MATERIAL FOR THE TASK:

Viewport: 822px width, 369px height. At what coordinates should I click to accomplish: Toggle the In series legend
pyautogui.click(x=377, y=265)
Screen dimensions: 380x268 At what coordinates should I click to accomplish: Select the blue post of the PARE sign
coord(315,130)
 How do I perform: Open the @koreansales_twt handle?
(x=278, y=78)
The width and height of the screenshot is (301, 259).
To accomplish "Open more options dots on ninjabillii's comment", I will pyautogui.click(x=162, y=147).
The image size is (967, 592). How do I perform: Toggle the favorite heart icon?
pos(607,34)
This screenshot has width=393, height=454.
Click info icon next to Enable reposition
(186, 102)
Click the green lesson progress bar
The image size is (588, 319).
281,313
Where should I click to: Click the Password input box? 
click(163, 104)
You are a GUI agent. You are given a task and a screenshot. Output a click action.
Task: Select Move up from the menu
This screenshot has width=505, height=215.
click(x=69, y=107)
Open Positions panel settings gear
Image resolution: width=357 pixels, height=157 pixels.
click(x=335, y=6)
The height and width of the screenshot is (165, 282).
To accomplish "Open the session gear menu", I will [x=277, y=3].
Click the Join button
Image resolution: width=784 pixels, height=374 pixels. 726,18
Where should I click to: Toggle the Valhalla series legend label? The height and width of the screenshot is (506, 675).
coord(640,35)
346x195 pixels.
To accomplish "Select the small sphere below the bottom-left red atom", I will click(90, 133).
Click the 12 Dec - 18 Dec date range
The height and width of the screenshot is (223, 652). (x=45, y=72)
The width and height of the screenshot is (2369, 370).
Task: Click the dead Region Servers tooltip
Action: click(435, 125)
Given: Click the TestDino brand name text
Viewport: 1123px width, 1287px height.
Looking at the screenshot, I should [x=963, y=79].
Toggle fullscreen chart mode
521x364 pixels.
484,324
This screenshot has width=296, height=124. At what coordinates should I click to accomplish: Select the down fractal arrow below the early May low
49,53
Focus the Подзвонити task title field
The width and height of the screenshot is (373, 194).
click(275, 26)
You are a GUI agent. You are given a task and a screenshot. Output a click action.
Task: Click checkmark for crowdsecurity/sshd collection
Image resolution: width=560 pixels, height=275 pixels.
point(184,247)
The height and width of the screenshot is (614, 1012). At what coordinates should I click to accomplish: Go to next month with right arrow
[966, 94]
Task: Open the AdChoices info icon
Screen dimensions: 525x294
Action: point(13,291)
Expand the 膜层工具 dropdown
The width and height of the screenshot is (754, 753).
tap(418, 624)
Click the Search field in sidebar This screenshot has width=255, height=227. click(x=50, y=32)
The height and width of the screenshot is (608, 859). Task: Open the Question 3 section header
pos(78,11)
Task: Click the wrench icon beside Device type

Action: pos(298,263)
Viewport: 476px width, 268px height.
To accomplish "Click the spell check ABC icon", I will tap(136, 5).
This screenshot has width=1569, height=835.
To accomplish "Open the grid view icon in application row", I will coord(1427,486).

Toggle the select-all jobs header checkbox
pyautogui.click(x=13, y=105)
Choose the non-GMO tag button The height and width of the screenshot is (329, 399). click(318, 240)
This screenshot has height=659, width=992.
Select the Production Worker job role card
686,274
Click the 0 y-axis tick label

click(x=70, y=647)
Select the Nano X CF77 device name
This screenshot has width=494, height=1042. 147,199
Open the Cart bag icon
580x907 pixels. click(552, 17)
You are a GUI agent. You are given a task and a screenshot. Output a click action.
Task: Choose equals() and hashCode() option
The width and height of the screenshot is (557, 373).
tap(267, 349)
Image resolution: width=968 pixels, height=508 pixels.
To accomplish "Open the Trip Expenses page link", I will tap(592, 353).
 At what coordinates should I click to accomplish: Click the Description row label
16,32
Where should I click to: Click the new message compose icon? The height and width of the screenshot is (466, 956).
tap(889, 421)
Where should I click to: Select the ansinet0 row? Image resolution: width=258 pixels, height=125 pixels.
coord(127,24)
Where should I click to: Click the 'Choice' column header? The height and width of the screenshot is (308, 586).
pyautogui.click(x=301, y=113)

WORK TO BE COMPLETED:
What you return must be the line that contains "Select the Nano X CF77 device name" followed by every remaining line of the material, all exactly as written and nothing more.

WORKED SOLUTION:
Select the Nano X CF77 device name
This screenshot has width=494, height=1042. 147,199
Open the Cart bag icon
580x907 pixels. click(552, 17)
You are a GUI agent. You are given a task and a screenshot. Output a click action.
Task: Choose equals() and hashCode() option
The width and height of the screenshot is (557, 373).
tap(267, 349)
Image resolution: width=968 pixels, height=508 pixels.
To accomplish "Open the Trip Expenses page link", I will tap(592, 353).
 At what coordinates should I click to accomplish: Click the Description row label
16,32
Where should I click to: Click the new message compose icon? The height and width of the screenshot is (466, 956).
tap(889, 421)
Where should I click to: Select the ansinet0 row? Image resolution: width=258 pixels, height=125 pixels.
coord(127,24)
Where should I click to: Click the 'Choice' column header? The height and width of the screenshot is (308, 586).
pyautogui.click(x=301, y=113)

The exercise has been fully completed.